» **KUTIPAN HALAMAN**:
'''

Mengenang

Mengenangmu adalah hal yang sangat ingin sekali ku simpan dalam ruang kosong agar tak lagi menjadi sebuah kebiasaan.

Pernah sekali berpikir untuk abai walau apa yang dikatakan tidak benar- benar sebenarnya.

Malam yang sunyi dan sepi selalu menjadi teman setia untukku. Teman yang mengerti mengapa aku harus melakukan hal yang sama sekali tidak memberikanku apa- apa, walau sekadar balasan perasaan. Tidak. Sama sekali.


Malam yang dingin membawa diriku ke dalam hangatnya perasaan ketika sedang mengingatmu. Mengenangmu terkadang menjelma seperti dongeng yang kemudian membawa diriku ke dalam mimpi yang tiba- tiba saja membuatku terbangun di keesokan harinya. 


Rintihan rindu dan secarik kertas yang berisi perasaan menolak untuk ditulis dan dibaca oleh penulisnya sendiri. Katanya sudah cukup. Sudah cukup untuk mengenang seseorang yang sampai saat ini tidak pernah kembali dengan banyak janji yang pada akhirnya diingkari.


Kopi hitam memang tidak semanis teh hangat yang pernah kita beli. Tapi setidaknya bisa dijadikan pembanding ketika aku merasa betapa pahitnya menerima apa yang tidak sesuai kepalaku. Akan kutuliskan semua rangkaian cerita ini pada sebuah buku yang sama sekali tidak ada yang tahu, termasuk kamu. Walau pada akhirnya nanti kamu tahu, tetapi kamu tidak tahu bahwa tokoh itu adalah kamu.

'''

» **BAGIAN DATA**:
'''

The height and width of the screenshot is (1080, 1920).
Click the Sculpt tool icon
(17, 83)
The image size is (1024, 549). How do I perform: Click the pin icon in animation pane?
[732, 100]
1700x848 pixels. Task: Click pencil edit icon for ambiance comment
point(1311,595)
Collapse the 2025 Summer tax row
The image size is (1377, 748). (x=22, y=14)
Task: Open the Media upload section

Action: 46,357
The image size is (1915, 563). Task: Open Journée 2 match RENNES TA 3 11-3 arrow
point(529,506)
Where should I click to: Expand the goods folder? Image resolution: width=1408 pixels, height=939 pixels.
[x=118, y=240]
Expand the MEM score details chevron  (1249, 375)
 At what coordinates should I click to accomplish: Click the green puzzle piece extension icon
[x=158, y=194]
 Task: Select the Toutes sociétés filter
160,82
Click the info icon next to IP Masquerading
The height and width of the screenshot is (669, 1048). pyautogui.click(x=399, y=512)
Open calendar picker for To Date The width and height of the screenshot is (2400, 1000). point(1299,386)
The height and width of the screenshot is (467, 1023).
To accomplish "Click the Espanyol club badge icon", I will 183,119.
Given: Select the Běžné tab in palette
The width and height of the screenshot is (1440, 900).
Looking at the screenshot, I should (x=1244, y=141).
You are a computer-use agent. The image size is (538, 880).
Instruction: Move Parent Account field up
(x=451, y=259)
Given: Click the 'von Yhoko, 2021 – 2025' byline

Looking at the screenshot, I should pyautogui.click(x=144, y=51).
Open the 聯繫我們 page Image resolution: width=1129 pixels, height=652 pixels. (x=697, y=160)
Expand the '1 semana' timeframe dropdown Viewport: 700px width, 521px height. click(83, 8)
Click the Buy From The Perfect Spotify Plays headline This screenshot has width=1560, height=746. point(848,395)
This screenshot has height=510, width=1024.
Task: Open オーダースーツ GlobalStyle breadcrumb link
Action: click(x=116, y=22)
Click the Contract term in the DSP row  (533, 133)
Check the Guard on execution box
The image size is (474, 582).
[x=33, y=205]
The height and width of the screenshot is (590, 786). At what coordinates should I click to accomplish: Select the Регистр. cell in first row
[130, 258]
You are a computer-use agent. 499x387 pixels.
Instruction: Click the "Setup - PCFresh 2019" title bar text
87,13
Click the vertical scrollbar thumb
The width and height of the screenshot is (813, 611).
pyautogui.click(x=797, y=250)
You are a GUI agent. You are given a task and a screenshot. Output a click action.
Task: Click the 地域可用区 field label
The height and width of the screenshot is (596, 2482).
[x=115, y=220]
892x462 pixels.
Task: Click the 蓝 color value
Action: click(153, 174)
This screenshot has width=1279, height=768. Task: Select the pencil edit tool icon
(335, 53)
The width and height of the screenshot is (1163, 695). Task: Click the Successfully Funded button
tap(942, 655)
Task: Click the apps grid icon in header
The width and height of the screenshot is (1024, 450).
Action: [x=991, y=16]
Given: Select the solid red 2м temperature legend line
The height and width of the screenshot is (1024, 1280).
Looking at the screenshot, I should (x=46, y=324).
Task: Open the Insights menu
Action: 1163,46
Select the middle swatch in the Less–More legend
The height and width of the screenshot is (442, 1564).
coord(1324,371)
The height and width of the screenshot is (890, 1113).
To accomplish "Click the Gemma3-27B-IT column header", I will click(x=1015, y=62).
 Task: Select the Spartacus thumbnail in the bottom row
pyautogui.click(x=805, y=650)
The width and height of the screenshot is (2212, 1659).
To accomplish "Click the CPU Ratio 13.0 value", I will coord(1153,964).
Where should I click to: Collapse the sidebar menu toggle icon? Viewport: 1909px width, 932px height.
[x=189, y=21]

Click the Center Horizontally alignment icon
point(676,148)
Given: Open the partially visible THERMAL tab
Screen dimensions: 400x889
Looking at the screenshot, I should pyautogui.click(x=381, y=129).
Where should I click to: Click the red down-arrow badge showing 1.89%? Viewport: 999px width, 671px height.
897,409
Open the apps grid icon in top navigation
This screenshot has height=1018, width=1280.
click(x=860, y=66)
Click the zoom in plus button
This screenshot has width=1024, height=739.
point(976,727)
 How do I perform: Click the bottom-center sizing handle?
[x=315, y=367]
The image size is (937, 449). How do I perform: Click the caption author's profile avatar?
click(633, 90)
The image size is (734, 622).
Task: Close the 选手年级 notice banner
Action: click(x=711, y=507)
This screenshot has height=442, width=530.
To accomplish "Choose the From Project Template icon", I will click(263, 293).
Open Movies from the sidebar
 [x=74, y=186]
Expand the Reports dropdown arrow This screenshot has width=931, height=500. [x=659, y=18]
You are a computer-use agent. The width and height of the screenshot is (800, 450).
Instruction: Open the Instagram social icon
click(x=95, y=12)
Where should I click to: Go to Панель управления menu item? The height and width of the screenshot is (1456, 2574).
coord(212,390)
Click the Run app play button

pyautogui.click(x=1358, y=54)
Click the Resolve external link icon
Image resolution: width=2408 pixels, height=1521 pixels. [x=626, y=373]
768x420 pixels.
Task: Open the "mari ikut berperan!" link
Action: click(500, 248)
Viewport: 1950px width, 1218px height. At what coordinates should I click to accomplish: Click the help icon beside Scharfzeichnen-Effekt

'''

» **DAFTAR TUGAS**:
A. Ketik ulang bagian teks Mengenang dari "Malam yang sunyi" sampai "pada akhirnya diingkari.".
B. Dalam teks Mengenang, kata sifat apa saja yang langsung menerangkan kata "malam"? Sebutkan semuanya.
C. Lanjutkan teks Mengenang mulai dari kalimat sesudah kalimat terakhirnya.

» **HASIL SETIAP TUGAS**:
A.
Malam yang sunyi dan sepi selalu menjadi teman setia untukku. Teman yang mengerti mengapa aku harus melakukan hal yang sama sekali tidak memberikanku apa- apa, walau sekadar balasan perasaan. Tidak. Sama sekali.


Malam yang dingin membawa diriku ke dalam hangatnya perasaan ketika sedang mengingatmu. Mengenangmu terkadang menjelma seperti dongeng yang kemudian membawa diriku ke dalam mimpi yang tiba- tiba saja membuatku terbangun di keesokan harinya. 


Rintihan rindu dan secarik kertas yang berisi perasaan menolak untuk ditulis dan dibaca oleh penulisnya sendiri. Katanya sudah cukup. Sudah cukup untuk mengenang seseorang yang sampai saat ini tidak pernah kembali dengan banyak janji yang pada akhirnya diingkari.

B. sunyi, sepi, dingin

C.
Di hari yang sama, dengan senja yang meninggalkan langitnya, dengan siang yang menyambut malam begitu kelam, dengan hujan yang berhenti karena rayuan, dengan bintang yang berbaris dipimpin sang bulan, dengan sunyi yang berhasil mengganti kebisingan, aku menyerah.  Aku menyerah untuk mengenangmu. 

Sebab hal- hal yang diluar kendali, terkadang harus benar- benar dikendalikan dengan cara sendiri. Kamu sudah melekat rapih dan tertata di dalam hatiku. Kini aku pamit. Berhenti sudah perjalananku sampai disini. Temukanlah dia, beri tahu aku kalau kamu sudah tahu. 


Sampai jumpa.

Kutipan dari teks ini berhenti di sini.